**ЧТО НУЖНО СДЕЛАТЬ:**
1. Проверьте, согласуются ли утверждения (а), (б) и (в) с интервью о фильме «Синонимы»: (а) главный герой фильма пытается сбежать от израильской коллективной души; (б) во Франции говорящий родился как человек; (в) Израиль и Россия названы государствами, которые не сводятся к географии. На каждое утверждение ответьте «да» или «нет» и точно процитируйте решающие слова интервью.
2. Продолжите интервью о фильме «Синонимы», начиная сразу после его последней фразы.

При просмотре «Синонимов» складывается впечатление, что герой мог бы принадлежать к любой стране, нации и культуре.
– С одной стороны, понятно, что фильм задается вопросами, которые значимы не только для израильтян: насколько наша идентичность – это тюрьма, из которой невозможно вырваться, и возможно ли «родиться заново» в середине жизненного пути? И эти вопросы не связаны с Израилем как таковым – ведь все страны и народы мира походят друг на друга гораздо больше, чем кажется сначала. Но с другой стороны, есть государства, как, например, Израиль или Россия, которые не сводятся к географии. Эти государства предлагают концепции: эстетическую, политическую, идеологическую. И связь с такой страной всегда глубока.

Знаете, существуют страны, у которых есть коллективная душа. Есть русская душа, израильская душа, и главный герой моего фильма пытается сбежать от израильской коллективной души. Но эта душа – она одновременно его собственная душа. Поэтому в конечном счёте этот бунт против себя самого.

Что вам дала та поездка во Францию?
– Самое важное, что случилось со мной во Франции – я открыл для себя кино, желание снимать фильмы. Если в Израиле я родился как человек, то во Франции – как кинематографист! Я понял, что для меня кино – верный способ поговорить о жизни. Понял, что кино – это очень сложная реальность.

**ФРАГМЕНТ НАБОРА ДАННЫХ:**
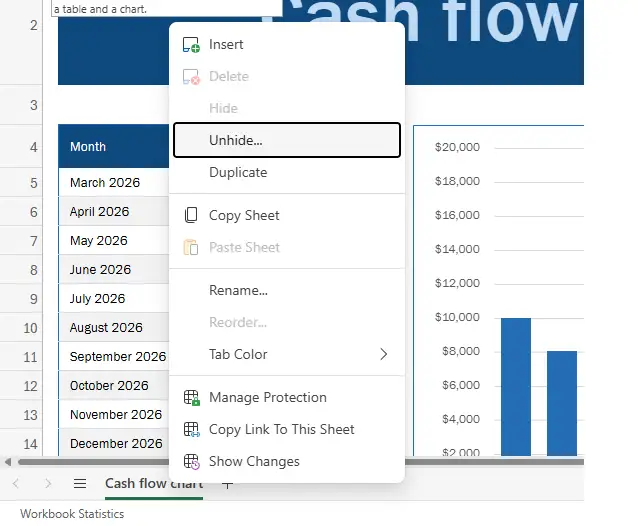Click the Show Changes icon
This screenshot has width=638, height=526.
pos(191,462)
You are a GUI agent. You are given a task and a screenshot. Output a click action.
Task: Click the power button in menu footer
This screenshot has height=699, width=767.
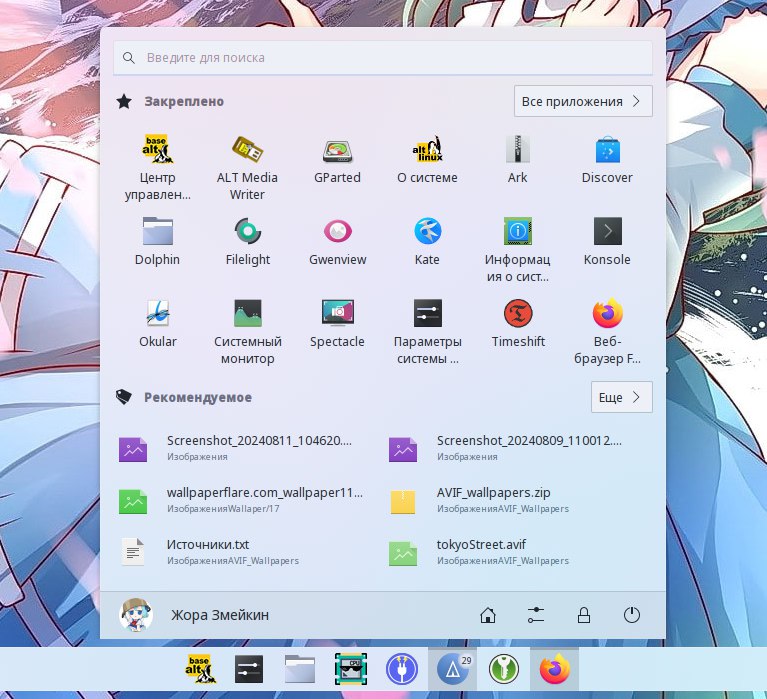point(631,615)

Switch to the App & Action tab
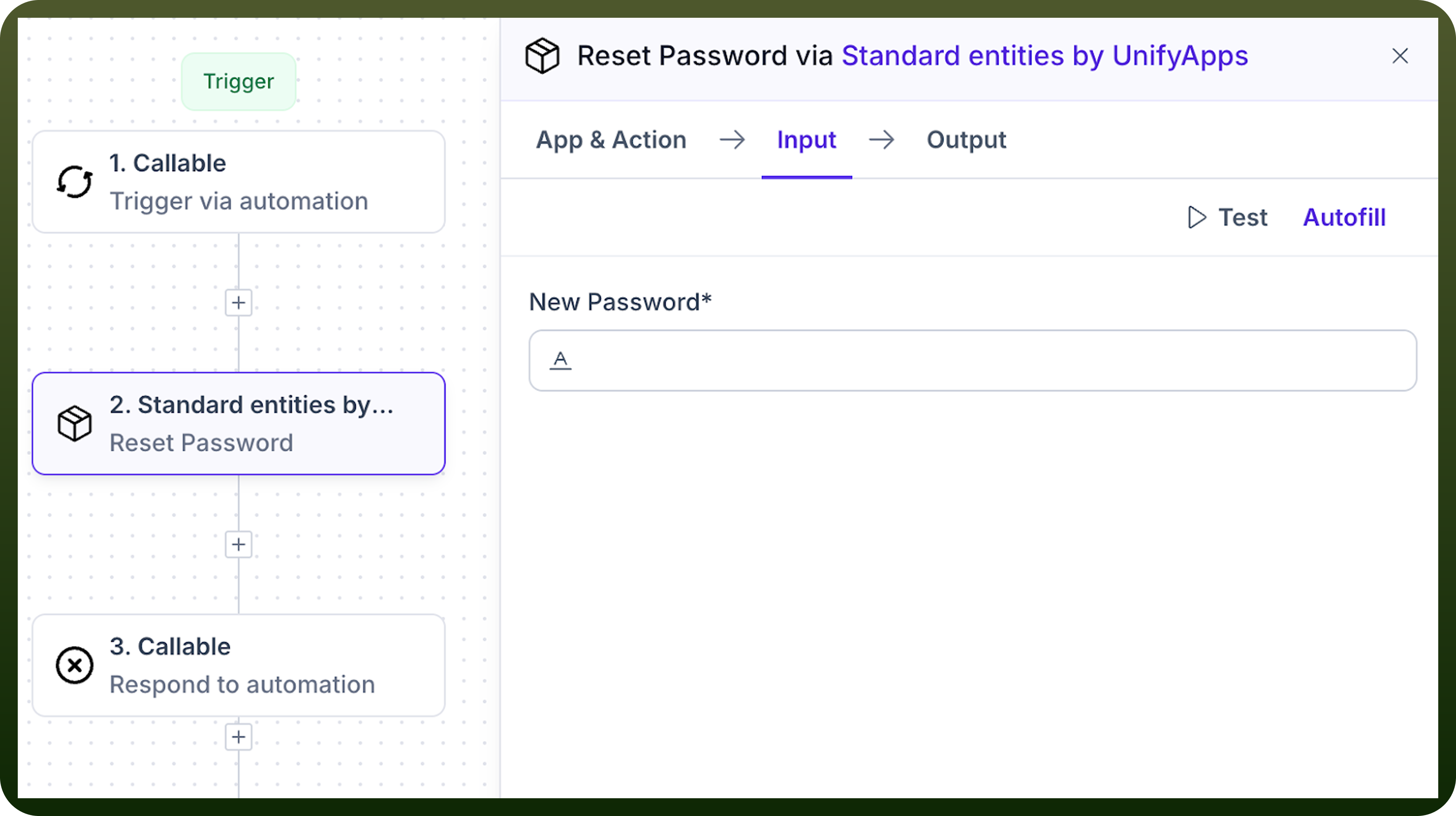[611, 139]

**ПОЛУЧЕННЫЕ ОТВЕТЫ:**
1.
(а) Да: «главный герой моего фильма пытается сбежать от израильской коллективной души».
(б) Нет: «Если в Израиле я родился как человек, то во Франции – как кинематографист!»
(в) Да: «есть государства, как, например, Израиль или Россия, которые не сводятся к географии».

2.
Какая страна все-таки наиболее комфортна для вас: Израиль, Франция или, может, какая-либо еще?
– Может быть, Луна? В каждой стране миллионы своих проблем. И мой герой – бездомный по жизни и никогда не найдет страну, которая его устроит. Так и должно быть – он всё время в движении. И это – очень по-еврейски! Если сионизм превращает евреев в израильтян, то мой герой проделал обратный путь: он вновь становится евреем – ведь у еврея нет государства. Он все время в пути – странствующий еврей. Однако люди, которые не принадлежат ни к какому месту, зачастую очень несчастны.

Поэтому в конце фильма ваш герой утыкается в «закрытую дверь»?
– Да, но я бы не назвал такой конец пессимистическим. Герой в финале не падает обессиленный на пол, а продолжает биться в закрытую дверь! Всегда по жизни лучше быть в движении, чем в депрессии.

Вообще, уровень израильских фильмов и сериалов резко вырос в последние годы. С чем это связано?
– Израильское кино очень сильное с повествовательной точки зрения, так как Израиль сам по себе – это лихая драма. Государство народа, который был почти уничтожен. Израиль – это место, где общественное и личное постоянно перемешиваются, и рай для рассказчика. Поэтому мы видим экранизацию множества интересных историй.

О чем будет ваш следующий фильм?
– Я только что закончил работу над сценарием. Сюжет там разворачивается в израильской пустыне. Это история о странной встрече мужчины и женщины в тонущем государстве.

В каком смысле тонущем?
– Со всех точек зрения. В первую очередь – с интеллектуальной, мыслительной. В Израиле идут очень тяжелые и пугающие процессы, но для кинорежиссера это прекрасно. Это возможность стоять на холме и смотреть, как долина уничтожается в огне.

Вы думаете, пустыня – лучшее место, чтобы спастись?
– Для меня пустыня – скорее мифологическое место. Там начался мир, возникло человечество, и там, похоже, оно и закончит свое существование.

Почему вы считаете, что государство деградирует?
– Потому что идёт вульгаризация общества. Когда государство ненавидит сложные, глубокие и комплексные вещи, оно неизбежно деградирует. И даже не то чтобы ненавидит, а просто неспособно к ним.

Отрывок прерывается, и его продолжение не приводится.